In the spirit of 2000, marked down to 1999, the NYT editorial page hurries to a consideration of the millenium. In the Times grand manner, citing the likes of Dionysius Exiguus, Herod and the Islamic calendar, the page finally comes down in favor of getting blitzed next year. Thanks to its ever-more supple closing times, the paper also includes a ground-level account of the Times Square action last night, featuring the biggest and most orderly crowd in years. A crowd of students, tourists, and cops. And oh yes, at least one media critic, a man who “marked the passing of another year by vomiting discreetly against a corner of the Viacom Building….”
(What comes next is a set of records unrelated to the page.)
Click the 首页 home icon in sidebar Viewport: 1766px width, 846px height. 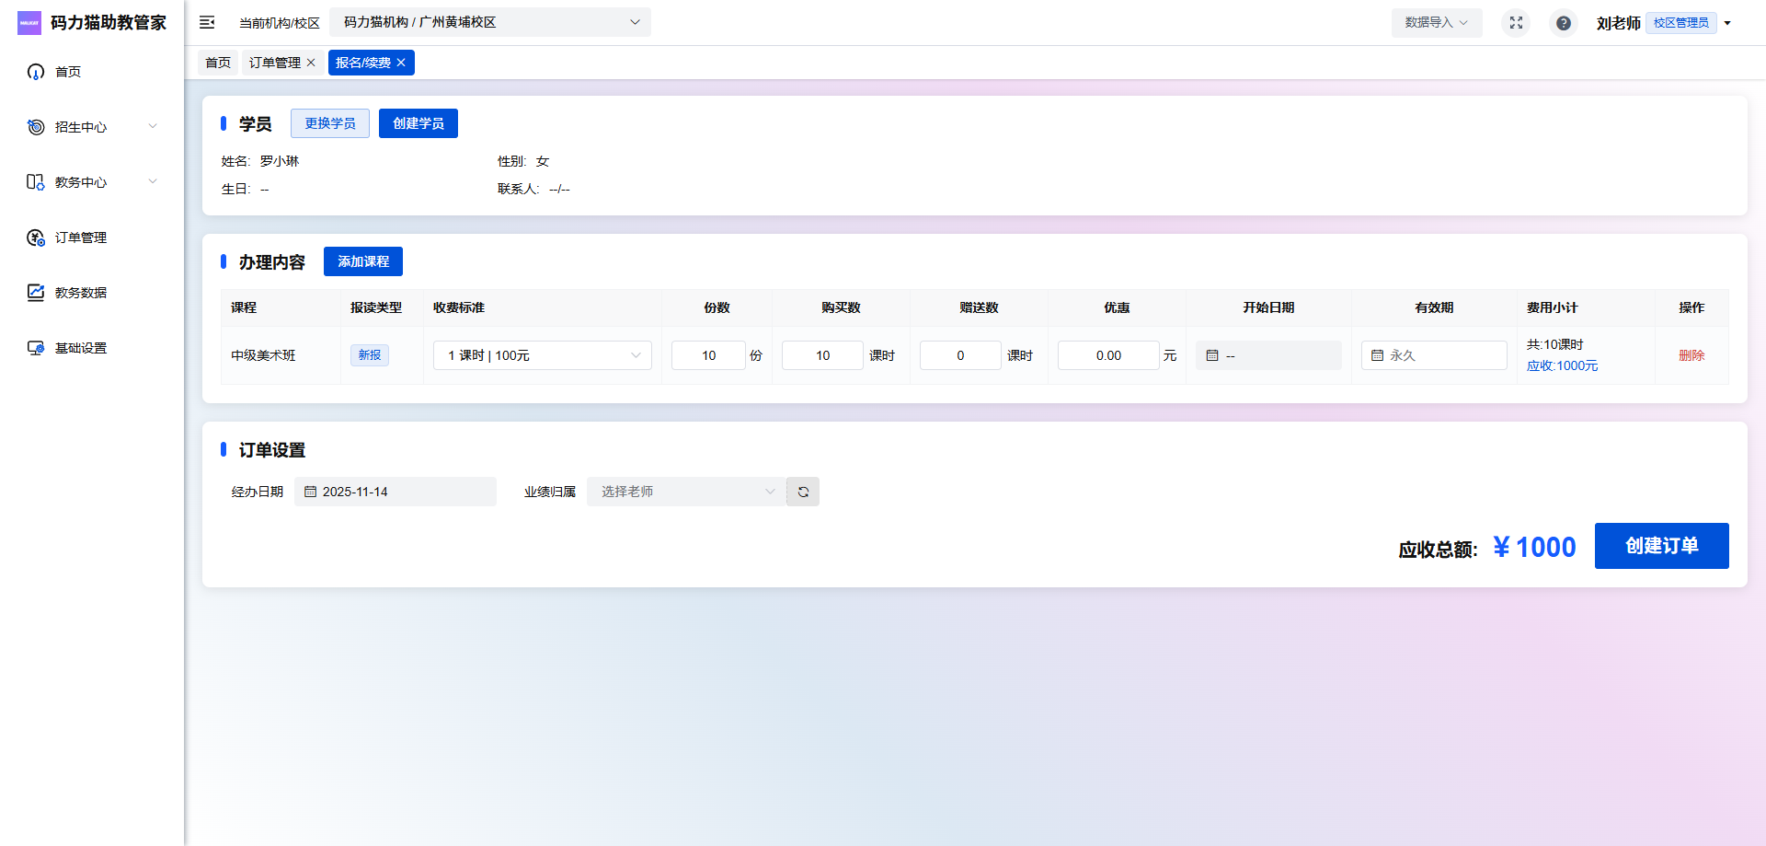(x=36, y=72)
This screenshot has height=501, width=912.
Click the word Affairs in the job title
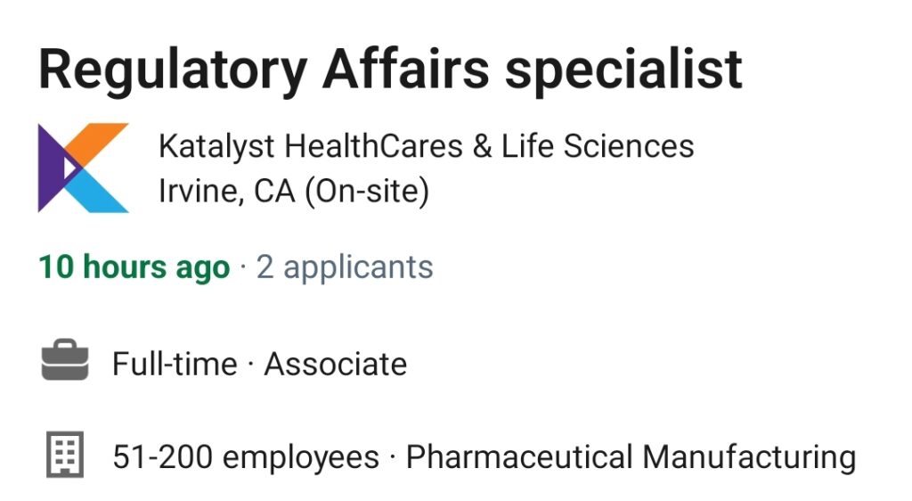click(405, 70)
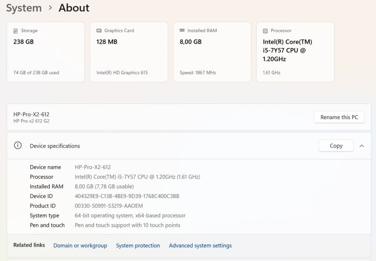
Task: Open the Storage 238 GB card
Action: (46, 52)
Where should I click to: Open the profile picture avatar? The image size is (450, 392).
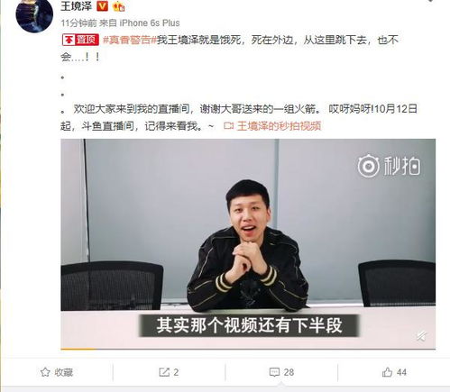click(x=34, y=14)
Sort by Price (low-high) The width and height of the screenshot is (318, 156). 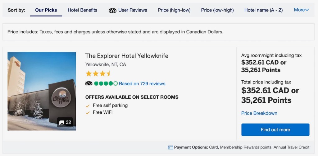217,10
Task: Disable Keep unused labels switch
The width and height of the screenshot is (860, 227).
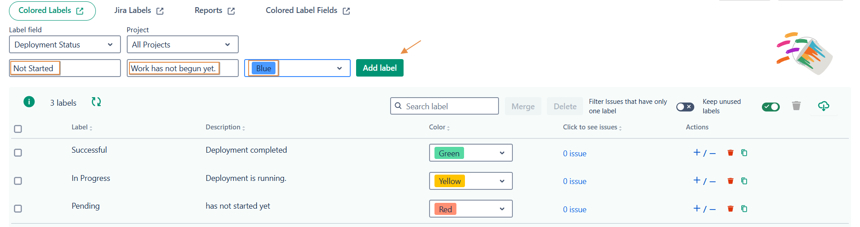Action: [x=770, y=107]
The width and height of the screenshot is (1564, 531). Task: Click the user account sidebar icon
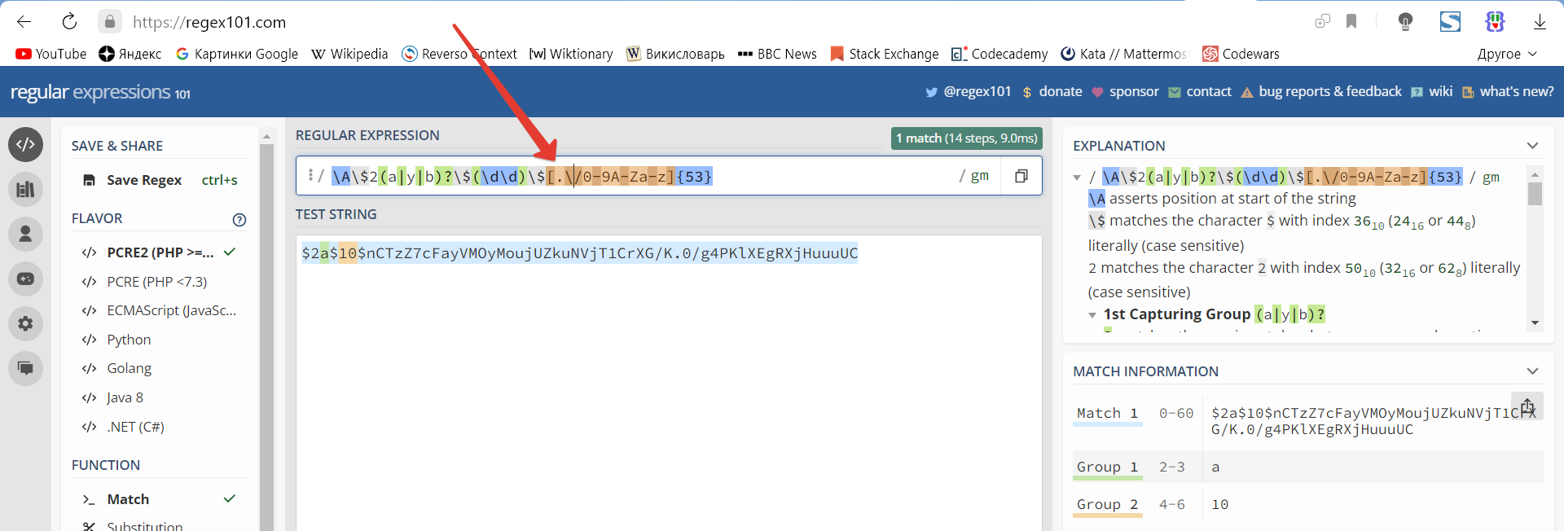25,235

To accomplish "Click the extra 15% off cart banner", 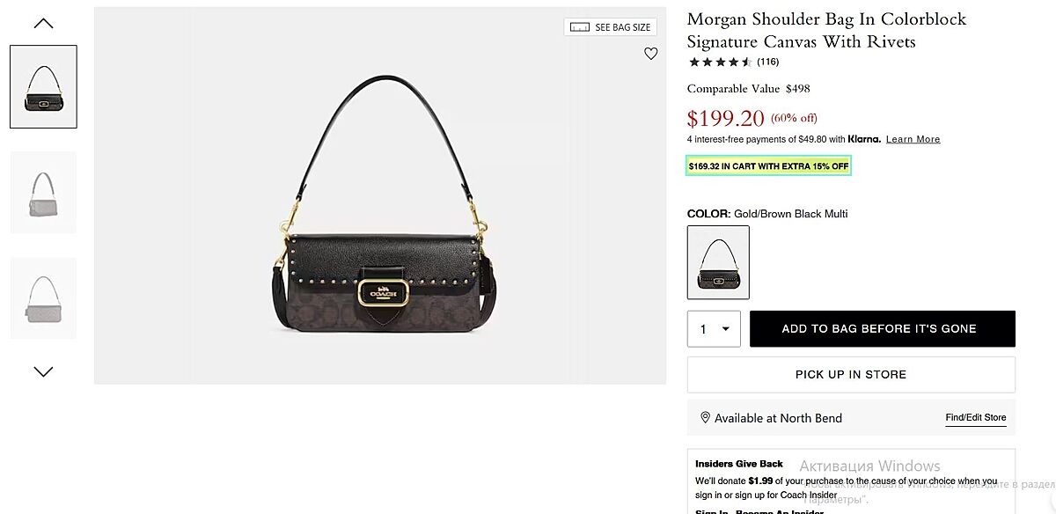I will tap(768, 165).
Just when you thought it couldn’t get any wilder than that–it does and Al Gore decides to run for president! PARTAAAY!! At least, that’s what the WP front says he’s gone and done–with a headline stating “Gore Makes It Official: He Will Run in 2000/Filing Establishes Presidential Campaign.” Why then does the NYT say instead with its headline that what Gore is doing is “Forming Organization for 2000 Bid for President,” and with its body type that Gore “will take his first formal step toward running for president in 2000”? Which is it? Is he deciding to run or running to decide?

The NYT front and the WP inside feature stories about what’s being done to those two top Khmer Rouge officials who gave themselves up to the Cambodian government last week–they’re being sent on a beach holiday. Oh sure, according to the NYT, they have been so hounded by reporters that to avoid questions they’ve had to stay inside their beach hotels, but they’ve been provided with security guards to protect them from people whose lives they’ve ruined, and the Post says there are reports the government’s given them each $10,000 expense accounts for the trip. And nobody’s worked them to death or bashed their heads in with a shovel.

In the last week, the papers have tried every way possible to tie up this past year in a ribbon and present it to the ages. Finally, in today’s Post, a “Style” section writer finds the right words. They’re not his. They’re Hers. It turns out Monica Lewinsky’s adios to the grand jury is the fitting farewell to 1998: We’re really sorry for everything that’s happened. And we hate Linda Tripp.